Der Kaufpreis von E-Lkw wird den Experten nach auch in Zukunft deutlich über dem von Trucks mit Verbrennungsmotor liegen. Aber: Bei den TCO schlagen Batterie-betriebene E-Lkw herkömmliche Verbrenner laut Berechnungen der Studie bereits ab 2025. In den Folgejahren sollen E-Lkw gegenüber herkömmlich angetriebenen Lastwagen im Betrieb einen Kostenvorteil von etwa 30% (in 2030) erlangen. Was Wasserstoff-Lkw angeht, sei voraussichtlich ab 2030 mit wettbewerbsfähigen Kosten zu rechnen.

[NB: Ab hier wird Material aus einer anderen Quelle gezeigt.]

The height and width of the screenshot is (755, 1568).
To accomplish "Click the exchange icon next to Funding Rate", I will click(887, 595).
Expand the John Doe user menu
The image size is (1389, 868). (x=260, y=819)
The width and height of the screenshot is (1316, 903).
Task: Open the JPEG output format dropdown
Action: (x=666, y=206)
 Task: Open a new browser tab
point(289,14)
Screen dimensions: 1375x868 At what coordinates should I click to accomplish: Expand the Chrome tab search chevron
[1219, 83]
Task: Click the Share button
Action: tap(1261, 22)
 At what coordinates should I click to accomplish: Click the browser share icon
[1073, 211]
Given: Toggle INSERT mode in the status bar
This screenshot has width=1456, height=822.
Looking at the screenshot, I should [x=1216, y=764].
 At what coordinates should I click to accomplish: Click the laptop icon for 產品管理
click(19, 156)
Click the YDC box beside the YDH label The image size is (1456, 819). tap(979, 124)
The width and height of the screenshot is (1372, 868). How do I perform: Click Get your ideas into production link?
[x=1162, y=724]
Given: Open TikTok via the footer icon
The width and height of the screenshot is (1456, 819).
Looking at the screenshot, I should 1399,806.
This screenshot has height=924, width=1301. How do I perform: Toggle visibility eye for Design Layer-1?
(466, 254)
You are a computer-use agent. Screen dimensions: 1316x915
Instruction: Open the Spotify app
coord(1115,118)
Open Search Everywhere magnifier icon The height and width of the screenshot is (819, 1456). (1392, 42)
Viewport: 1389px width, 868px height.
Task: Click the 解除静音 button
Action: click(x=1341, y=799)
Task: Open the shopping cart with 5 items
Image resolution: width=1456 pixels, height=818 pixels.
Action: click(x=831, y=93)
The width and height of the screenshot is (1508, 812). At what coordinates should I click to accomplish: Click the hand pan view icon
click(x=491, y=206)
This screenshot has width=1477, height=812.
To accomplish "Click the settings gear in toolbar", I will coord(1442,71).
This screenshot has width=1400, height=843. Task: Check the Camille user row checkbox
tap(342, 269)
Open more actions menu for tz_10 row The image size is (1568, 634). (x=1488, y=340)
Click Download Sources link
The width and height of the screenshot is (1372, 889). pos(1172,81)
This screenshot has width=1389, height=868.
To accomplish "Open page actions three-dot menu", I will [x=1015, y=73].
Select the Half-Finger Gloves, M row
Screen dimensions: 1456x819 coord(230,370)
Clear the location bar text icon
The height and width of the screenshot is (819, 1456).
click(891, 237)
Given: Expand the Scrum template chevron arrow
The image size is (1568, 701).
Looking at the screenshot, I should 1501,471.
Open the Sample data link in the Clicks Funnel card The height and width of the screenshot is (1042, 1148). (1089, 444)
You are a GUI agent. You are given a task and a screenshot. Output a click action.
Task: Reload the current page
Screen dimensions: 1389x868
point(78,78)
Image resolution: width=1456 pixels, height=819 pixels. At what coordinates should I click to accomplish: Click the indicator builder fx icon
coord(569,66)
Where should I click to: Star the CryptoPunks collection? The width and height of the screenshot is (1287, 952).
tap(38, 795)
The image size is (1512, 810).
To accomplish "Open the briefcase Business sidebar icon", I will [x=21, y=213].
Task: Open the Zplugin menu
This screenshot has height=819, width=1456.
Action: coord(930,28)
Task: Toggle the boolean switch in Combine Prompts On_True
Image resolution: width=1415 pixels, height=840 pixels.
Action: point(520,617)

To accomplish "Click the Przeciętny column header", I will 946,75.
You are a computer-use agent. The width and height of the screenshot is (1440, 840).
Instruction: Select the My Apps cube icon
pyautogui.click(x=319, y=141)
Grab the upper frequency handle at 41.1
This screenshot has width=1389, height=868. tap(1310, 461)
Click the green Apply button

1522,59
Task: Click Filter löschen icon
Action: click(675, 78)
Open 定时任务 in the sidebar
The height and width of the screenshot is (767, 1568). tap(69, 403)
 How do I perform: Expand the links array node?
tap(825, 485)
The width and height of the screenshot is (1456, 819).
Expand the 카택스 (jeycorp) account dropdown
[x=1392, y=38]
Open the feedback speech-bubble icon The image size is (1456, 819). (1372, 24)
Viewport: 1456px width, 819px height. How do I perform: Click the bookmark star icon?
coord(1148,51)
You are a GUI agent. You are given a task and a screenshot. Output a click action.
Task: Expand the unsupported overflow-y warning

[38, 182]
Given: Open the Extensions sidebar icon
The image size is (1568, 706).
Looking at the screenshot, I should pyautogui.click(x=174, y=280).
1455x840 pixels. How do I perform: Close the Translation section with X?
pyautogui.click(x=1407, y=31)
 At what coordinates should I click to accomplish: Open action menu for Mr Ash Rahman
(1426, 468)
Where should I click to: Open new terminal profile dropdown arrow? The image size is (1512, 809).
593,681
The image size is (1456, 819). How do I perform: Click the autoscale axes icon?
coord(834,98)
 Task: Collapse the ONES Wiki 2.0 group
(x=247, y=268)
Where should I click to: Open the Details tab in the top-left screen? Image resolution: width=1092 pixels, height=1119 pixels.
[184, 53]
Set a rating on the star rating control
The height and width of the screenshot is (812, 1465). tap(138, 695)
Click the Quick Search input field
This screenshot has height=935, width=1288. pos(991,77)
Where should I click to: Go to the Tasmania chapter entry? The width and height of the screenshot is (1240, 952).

Als Hauptgründe für den TCO-Vorteil der E-Lkw nennt Strategy& extreme Preissprünge bei fossilen Kraftstoffen, langfristig steigende CO2-Steuern sowie durch Skaleneffekte erzielte Kostenreduktionen bei Batterien und die geringeren Wartungskosten elektrischer Antriebe im Vergleich zu Dieselmotoren. „Gleichzeitig hängen die TCO stark von zukünftigen Strompreisen und regulatorischen Anreizen ab“, vergegenwärtigen die Studienmacher. Ein Instrument sei etwa die Maut: „In Europa erhalten ZEVs ab Mai 2023 durch die Einführung eines neuen Mautsystems 50 % Rabatt. Logistikunternehmen können so pro Truck und Jahr bis zu 25.000 Euro sparen.“
Als Resümee hält die Studie fest, dass die Transformation derzeit enorm an Fahrt aufnehme. Dies verlange der Lkw-Branche einiges ab, biete aber gleichzeitig riesige Wachstumschancen. „Die neue potenzielle Wertschöpfung des elektrischen Antriebsstrangs inklusive After-Sales & Service sowie Reparatur geht dabei weit über den reinen Verkauf des E-Trucks hinaus. Ob Abo-Modelle für Ladeparks, Preisgarantien für Strom oder Versicherungen und Recyclinglösungen für Batterien: In Zukunft werden an etlichen Stellen des Lebenszyklus eines E-Lkws neue Geschäftsfelder entstehen, die für etablierte, aber auch neue Marktteilnehmer interessant sein können“, äußert Co-Autor Neuhausen.